Aim
Can you reproduce the lines of the listing below character for character, starting with the line that contains "Given: Zoom in on the map" and continuing through the final line of the listing?

Material
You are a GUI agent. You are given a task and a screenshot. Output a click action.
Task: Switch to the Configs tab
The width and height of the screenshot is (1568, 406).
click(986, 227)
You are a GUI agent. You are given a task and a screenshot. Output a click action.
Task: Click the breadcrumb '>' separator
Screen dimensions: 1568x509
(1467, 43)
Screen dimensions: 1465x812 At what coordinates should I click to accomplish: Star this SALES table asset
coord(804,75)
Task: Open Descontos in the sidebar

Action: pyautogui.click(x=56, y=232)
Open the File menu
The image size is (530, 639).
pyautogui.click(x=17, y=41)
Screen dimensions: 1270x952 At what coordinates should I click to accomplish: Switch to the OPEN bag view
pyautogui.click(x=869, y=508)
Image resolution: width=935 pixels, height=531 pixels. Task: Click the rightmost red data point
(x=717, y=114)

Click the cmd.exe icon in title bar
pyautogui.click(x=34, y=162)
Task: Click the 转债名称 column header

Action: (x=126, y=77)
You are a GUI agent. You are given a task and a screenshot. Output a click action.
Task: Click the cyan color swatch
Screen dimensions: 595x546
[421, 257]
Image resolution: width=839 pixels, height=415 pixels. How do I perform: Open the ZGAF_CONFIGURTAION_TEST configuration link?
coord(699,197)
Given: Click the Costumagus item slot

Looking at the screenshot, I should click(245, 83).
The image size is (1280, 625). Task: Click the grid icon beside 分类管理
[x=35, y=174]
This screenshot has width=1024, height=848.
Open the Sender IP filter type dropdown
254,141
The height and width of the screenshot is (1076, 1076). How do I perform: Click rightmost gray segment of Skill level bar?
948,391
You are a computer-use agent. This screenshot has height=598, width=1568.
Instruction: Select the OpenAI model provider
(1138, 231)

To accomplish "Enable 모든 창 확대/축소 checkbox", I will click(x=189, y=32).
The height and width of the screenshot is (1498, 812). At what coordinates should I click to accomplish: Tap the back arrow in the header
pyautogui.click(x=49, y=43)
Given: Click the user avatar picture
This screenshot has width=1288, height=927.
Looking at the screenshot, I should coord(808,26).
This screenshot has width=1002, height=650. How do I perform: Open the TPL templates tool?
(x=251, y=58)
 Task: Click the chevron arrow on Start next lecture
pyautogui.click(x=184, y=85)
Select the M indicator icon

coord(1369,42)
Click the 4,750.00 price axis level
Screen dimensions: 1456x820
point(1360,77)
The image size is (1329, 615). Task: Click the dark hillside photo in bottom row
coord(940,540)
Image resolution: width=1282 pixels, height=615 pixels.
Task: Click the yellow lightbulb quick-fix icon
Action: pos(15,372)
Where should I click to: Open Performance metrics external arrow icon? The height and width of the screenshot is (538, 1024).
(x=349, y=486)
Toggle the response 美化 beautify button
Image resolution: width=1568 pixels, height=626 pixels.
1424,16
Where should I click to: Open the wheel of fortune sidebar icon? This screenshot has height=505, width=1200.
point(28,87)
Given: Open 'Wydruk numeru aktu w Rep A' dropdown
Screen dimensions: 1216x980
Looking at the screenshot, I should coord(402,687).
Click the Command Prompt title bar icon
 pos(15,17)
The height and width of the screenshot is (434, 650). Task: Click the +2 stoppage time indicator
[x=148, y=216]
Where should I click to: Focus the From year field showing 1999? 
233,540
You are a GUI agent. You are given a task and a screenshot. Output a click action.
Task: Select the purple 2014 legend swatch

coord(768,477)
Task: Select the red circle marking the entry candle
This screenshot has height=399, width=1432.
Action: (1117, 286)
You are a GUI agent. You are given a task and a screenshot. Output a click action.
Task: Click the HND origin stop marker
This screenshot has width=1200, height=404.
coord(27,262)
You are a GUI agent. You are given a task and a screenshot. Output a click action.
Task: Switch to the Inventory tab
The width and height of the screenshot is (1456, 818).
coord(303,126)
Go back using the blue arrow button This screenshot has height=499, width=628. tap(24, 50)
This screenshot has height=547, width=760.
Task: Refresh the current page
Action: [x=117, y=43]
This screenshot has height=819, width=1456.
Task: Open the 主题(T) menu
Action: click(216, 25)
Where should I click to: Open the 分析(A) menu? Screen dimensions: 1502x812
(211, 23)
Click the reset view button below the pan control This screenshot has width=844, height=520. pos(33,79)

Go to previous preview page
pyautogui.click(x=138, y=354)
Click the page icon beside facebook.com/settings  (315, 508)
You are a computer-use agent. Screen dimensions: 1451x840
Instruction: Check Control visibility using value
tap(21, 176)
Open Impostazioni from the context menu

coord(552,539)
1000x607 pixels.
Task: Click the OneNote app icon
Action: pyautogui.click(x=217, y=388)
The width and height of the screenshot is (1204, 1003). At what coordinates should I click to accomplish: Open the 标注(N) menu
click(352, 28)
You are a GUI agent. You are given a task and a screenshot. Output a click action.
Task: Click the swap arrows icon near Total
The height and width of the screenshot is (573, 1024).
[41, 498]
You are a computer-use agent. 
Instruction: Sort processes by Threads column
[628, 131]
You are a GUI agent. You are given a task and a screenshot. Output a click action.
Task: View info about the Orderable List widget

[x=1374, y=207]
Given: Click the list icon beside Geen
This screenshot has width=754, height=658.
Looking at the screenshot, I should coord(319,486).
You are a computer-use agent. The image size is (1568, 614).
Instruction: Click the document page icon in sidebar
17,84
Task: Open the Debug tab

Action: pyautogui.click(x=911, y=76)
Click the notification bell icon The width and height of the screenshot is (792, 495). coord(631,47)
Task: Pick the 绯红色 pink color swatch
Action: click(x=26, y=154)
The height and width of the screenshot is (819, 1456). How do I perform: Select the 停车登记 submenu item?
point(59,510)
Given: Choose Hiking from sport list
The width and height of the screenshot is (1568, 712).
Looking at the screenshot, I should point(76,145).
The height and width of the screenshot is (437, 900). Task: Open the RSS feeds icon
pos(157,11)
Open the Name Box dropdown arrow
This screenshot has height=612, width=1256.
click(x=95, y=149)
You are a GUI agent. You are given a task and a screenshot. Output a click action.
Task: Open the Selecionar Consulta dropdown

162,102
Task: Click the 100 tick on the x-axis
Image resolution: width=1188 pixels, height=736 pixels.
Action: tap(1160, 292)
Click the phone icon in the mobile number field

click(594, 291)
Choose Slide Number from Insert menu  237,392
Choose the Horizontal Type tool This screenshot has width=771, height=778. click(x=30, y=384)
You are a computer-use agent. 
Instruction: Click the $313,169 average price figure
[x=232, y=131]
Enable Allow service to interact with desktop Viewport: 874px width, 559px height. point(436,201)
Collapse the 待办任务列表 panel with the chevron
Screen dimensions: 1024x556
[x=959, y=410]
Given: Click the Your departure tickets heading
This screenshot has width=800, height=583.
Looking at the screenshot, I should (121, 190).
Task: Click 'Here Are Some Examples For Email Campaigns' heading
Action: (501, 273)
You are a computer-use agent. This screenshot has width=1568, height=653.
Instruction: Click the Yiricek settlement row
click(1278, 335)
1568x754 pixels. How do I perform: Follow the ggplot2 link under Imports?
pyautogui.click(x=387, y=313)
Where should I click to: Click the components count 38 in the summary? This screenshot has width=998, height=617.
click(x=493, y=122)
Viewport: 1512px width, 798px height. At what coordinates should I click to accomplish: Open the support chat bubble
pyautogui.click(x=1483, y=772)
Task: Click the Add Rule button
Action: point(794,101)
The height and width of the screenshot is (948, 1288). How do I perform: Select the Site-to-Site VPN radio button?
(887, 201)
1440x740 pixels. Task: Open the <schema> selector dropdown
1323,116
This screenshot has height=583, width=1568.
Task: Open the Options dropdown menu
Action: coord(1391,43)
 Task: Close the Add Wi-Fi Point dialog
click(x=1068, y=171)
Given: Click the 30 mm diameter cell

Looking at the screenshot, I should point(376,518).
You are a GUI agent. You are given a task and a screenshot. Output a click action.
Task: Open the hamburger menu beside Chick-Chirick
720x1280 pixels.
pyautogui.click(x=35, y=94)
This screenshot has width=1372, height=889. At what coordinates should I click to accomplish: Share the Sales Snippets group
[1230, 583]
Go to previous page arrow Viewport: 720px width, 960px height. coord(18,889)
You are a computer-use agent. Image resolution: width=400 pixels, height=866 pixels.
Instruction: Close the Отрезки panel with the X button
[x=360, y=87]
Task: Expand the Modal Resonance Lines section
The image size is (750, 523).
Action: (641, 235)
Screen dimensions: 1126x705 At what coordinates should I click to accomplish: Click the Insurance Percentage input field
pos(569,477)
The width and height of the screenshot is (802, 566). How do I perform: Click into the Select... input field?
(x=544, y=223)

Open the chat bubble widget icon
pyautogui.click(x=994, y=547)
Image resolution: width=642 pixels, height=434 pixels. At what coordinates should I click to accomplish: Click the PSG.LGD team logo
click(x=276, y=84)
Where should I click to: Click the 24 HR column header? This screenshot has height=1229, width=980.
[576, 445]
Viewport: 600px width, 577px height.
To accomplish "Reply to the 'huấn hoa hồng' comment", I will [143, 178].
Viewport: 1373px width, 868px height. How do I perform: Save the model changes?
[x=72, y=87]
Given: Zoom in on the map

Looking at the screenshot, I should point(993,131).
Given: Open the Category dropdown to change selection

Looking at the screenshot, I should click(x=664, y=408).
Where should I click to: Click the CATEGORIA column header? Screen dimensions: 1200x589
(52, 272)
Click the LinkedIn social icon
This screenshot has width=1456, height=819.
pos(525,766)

Full output
Given: Zoom in on the map

Looking at the screenshot, I should point(993,131).
Given: Open the Category dropdown to change selection

Looking at the screenshot, I should click(x=664, y=408).
Where should I click to: Click the CATEGORIA column header? Screen dimensions: 1200x589
(52, 272)
Click the LinkedIn social icon
This screenshot has width=1456, height=819.
pos(525,766)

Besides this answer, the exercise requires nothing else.